### Given data
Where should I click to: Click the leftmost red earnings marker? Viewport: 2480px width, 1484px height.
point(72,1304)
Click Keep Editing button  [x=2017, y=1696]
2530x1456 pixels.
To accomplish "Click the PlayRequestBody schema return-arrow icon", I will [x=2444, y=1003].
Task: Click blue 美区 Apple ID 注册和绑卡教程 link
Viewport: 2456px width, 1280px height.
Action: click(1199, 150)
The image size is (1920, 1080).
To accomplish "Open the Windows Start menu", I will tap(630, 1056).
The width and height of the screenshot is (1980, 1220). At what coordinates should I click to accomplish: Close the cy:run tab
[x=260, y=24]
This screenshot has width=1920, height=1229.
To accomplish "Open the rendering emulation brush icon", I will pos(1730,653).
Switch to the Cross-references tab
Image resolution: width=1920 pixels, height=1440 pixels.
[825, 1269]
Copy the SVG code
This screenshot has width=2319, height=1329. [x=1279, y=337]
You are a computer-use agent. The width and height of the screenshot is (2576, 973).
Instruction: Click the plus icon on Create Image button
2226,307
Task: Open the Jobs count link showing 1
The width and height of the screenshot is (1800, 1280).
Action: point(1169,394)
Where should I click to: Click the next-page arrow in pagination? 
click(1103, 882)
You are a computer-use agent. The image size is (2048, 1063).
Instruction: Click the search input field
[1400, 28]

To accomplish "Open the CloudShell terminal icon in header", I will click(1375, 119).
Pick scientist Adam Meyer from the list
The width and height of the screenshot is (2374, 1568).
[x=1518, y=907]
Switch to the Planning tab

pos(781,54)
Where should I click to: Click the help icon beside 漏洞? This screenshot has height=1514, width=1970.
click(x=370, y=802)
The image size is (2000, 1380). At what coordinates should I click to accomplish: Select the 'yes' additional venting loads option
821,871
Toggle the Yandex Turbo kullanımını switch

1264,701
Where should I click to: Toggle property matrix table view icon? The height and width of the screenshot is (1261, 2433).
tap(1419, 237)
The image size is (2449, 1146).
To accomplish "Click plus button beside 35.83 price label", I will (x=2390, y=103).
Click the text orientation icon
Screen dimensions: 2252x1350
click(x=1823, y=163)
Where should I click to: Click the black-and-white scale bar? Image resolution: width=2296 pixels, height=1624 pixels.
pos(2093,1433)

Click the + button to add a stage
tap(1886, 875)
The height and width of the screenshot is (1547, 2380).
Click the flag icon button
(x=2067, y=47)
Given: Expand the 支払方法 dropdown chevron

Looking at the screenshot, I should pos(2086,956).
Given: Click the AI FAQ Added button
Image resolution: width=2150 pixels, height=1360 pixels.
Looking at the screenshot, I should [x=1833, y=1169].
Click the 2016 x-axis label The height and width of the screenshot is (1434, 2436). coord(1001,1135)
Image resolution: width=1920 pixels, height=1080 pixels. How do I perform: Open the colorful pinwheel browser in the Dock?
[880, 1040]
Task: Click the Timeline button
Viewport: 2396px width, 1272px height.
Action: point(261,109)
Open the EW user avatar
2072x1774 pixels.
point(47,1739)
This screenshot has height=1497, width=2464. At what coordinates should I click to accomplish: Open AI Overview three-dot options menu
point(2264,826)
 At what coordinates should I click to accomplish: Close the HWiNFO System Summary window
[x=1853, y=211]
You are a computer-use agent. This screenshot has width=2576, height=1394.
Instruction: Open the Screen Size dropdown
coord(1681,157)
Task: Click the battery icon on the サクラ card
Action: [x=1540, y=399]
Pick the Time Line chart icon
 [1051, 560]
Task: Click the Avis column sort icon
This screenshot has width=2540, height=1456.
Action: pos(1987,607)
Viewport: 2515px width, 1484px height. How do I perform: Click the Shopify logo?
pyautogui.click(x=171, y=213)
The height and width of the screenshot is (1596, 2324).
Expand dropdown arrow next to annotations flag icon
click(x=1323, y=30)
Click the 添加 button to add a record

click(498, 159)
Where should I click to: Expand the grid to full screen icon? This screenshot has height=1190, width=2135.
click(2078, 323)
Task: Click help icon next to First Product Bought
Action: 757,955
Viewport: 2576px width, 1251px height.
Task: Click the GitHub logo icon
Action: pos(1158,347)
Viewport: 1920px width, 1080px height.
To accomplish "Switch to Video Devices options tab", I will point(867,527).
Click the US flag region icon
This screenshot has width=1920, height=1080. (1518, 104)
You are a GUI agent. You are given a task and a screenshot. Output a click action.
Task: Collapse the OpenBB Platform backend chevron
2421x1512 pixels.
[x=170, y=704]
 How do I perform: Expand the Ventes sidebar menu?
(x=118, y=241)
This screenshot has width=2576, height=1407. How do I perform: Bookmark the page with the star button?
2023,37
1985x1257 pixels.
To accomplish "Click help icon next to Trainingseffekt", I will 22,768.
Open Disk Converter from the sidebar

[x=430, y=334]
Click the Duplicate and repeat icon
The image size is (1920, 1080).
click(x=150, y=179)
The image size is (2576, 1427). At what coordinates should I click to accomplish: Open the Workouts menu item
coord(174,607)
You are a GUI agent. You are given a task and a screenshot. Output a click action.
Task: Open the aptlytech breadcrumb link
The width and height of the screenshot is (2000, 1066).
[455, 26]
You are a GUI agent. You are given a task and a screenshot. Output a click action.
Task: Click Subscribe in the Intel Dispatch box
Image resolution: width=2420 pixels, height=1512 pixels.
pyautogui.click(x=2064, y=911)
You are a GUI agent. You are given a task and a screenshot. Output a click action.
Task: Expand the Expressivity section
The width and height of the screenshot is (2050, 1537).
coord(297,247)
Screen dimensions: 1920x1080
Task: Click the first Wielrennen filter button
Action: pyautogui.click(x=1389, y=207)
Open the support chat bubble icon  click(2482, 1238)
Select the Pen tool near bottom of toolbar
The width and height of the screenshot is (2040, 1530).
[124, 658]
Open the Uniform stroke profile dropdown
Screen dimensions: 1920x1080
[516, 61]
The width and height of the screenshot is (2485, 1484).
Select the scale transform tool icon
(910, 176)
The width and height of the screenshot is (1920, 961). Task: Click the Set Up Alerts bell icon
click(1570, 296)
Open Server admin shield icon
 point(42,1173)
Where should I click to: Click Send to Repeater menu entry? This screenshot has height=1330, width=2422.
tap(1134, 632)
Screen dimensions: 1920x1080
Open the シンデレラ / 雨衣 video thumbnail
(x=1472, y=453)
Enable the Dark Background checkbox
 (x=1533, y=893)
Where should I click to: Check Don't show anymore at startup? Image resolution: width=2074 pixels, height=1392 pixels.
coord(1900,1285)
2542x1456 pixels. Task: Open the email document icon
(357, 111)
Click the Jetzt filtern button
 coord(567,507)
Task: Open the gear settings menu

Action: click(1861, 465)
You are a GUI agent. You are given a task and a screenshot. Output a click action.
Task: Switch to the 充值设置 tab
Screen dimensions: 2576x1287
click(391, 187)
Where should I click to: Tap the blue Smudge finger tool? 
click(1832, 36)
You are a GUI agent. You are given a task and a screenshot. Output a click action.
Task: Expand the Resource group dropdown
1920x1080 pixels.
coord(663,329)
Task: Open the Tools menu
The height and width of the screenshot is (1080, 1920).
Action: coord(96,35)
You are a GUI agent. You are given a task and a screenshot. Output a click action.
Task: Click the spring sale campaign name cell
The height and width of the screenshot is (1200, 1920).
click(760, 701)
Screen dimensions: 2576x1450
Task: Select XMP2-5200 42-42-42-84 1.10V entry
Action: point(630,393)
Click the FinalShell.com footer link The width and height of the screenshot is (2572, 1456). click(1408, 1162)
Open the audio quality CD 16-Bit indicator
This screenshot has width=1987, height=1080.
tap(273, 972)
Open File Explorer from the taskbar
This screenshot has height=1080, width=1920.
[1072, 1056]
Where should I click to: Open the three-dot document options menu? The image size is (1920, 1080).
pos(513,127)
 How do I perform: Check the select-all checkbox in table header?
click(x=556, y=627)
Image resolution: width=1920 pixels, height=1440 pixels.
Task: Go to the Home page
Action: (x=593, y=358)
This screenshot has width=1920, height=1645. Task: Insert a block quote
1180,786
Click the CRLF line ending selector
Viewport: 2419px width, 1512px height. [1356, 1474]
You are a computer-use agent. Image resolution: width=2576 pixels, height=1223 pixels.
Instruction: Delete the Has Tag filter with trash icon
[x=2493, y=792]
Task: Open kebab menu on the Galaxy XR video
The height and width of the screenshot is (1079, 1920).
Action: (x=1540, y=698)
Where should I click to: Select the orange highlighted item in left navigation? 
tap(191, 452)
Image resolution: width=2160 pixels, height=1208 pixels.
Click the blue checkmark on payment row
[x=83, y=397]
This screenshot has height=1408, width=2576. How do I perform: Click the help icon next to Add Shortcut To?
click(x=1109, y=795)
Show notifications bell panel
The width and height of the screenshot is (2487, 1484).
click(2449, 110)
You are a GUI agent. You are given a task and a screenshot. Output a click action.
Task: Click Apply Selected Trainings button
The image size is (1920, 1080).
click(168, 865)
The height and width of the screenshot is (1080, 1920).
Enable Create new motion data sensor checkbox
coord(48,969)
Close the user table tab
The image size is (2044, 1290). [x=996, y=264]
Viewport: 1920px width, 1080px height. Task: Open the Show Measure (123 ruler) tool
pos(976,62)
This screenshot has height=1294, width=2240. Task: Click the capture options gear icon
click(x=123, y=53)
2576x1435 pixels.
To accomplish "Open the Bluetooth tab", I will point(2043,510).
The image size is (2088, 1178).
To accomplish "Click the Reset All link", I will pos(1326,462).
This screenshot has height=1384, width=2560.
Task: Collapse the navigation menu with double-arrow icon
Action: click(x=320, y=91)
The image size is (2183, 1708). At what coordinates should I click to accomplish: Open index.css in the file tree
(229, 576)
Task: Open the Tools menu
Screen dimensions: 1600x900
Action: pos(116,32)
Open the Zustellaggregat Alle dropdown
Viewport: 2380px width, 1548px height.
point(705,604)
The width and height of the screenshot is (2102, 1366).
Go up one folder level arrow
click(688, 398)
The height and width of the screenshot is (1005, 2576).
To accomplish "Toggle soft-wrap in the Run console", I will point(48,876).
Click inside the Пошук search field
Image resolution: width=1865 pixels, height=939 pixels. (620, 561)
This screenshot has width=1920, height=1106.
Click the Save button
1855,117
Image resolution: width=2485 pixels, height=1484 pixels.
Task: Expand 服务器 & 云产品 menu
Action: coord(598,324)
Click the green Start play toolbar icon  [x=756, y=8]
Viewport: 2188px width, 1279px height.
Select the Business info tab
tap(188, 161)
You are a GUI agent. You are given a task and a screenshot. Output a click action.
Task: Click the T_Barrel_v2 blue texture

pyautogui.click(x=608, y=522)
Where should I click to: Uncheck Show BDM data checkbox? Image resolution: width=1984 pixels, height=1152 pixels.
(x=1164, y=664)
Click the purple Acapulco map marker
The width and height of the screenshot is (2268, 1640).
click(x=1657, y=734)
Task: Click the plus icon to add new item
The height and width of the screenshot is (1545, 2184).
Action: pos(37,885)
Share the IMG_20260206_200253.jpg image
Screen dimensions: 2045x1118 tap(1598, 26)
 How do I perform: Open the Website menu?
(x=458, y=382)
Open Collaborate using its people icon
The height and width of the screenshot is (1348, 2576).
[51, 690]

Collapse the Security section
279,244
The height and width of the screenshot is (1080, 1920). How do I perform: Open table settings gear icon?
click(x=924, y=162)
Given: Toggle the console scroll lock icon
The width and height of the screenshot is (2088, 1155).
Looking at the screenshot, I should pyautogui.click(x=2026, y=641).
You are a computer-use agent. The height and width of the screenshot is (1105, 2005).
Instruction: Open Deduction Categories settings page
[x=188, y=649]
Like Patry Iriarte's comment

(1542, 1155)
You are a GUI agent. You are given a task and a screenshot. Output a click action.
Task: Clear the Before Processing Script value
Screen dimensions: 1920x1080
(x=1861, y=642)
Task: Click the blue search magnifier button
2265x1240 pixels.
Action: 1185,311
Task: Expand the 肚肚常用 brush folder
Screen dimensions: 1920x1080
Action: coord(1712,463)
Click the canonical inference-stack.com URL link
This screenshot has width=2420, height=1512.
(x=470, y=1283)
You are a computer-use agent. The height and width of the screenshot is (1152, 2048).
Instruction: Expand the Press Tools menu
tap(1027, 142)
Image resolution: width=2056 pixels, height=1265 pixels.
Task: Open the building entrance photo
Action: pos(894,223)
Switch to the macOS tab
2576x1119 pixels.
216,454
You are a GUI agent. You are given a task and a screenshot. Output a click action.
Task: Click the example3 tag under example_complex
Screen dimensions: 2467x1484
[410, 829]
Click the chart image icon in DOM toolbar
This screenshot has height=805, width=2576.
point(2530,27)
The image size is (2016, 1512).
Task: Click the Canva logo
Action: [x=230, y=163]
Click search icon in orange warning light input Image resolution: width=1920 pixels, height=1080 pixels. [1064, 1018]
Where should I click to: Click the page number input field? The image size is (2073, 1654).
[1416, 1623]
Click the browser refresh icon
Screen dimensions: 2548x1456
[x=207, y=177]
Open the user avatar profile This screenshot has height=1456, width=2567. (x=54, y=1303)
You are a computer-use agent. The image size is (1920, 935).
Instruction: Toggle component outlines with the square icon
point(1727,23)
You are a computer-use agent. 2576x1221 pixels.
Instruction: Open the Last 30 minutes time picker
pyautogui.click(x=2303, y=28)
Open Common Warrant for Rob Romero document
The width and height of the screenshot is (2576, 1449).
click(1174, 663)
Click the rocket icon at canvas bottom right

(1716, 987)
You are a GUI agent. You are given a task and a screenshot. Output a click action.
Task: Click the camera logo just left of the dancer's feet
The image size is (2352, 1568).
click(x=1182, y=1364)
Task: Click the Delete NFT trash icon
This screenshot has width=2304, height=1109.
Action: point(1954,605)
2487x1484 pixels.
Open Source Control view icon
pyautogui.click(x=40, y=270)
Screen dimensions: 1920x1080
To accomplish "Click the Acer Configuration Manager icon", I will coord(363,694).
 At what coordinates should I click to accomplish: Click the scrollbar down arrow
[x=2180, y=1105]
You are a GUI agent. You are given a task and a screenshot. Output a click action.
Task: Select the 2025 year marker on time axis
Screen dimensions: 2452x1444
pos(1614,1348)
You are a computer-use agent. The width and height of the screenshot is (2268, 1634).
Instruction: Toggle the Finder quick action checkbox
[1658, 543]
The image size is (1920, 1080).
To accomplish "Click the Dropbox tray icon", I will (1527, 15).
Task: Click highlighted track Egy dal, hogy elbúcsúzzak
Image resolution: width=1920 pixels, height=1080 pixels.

### What you need to do
All lines above from the line with "2530x1456 pixels." through the line with "Click the text orientation icon", both included, are to be set down exactly, with nothing else.

### Solution for this task
2530x1456 pixels.
To accomplish "Click the PlayRequestBody schema return-arrow icon", I will [x=2444, y=1003].
Task: Click blue 美区 Apple ID 注册和绑卡教程 link
Viewport: 2456px width, 1280px height.
Action: click(1199, 150)
The image size is (1920, 1080).
To accomplish "Open the Windows Start menu", I will tap(630, 1056).
The width and height of the screenshot is (1980, 1220). At what coordinates should I click to accomplish: Close the cy:run tab
[x=260, y=24]
This screenshot has width=1920, height=1229.
To accomplish "Open the rendering emulation brush icon", I will pos(1730,653).
Switch to the Cross-references tab
Image resolution: width=1920 pixels, height=1440 pixels.
[825, 1269]
Copy the SVG code
This screenshot has width=2319, height=1329. [x=1279, y=337]
You are a computer-use agent. The width and height of the screenshot is (2576, 973).
Instruction: Click the plus icon on Create Image button
2226,307
Task: Open the Jobs count link showing 1
The width and height of the screenshot is (1800, 1280).
Action: point(1169,394)
Where should I click to: Click the next-page arrow in pagination? 
click(1103, 882)
You are a computer-use agent. The image size is (2048, 1063).
Instruction: Click the search input field
[1400, 28]

To accomplish "Open the CloudShell terminal icon in header", I will click(1375, 119).
Pick scientist Adam Meyer from the list
The width and height of the screenshot is (2374, 1568).
[x=1518, y=907]
Switch to the Planning tab

pos(781,54)
Where should I click to: Click the help icon beside 漏洞? This screenshot has height=1514, width=1970.
click(x=370, y=802)
The image size is (2000, 1380). At what coordinates should I click to accomplish: Select the 'yes' additional venting loads option
821,871
Toggle the Yandex Turbo kullanımını switch

1264,701
Where should I click to: Toggle property matrix table view icon? The height and width of the screenshot is (1261, 2433).
tap(1419, 237)
The image size is (2449, 1146).
To accomplish "Click plus button beside 35.83 price label", I will (x=2390, y=103).
Click the text orientation icon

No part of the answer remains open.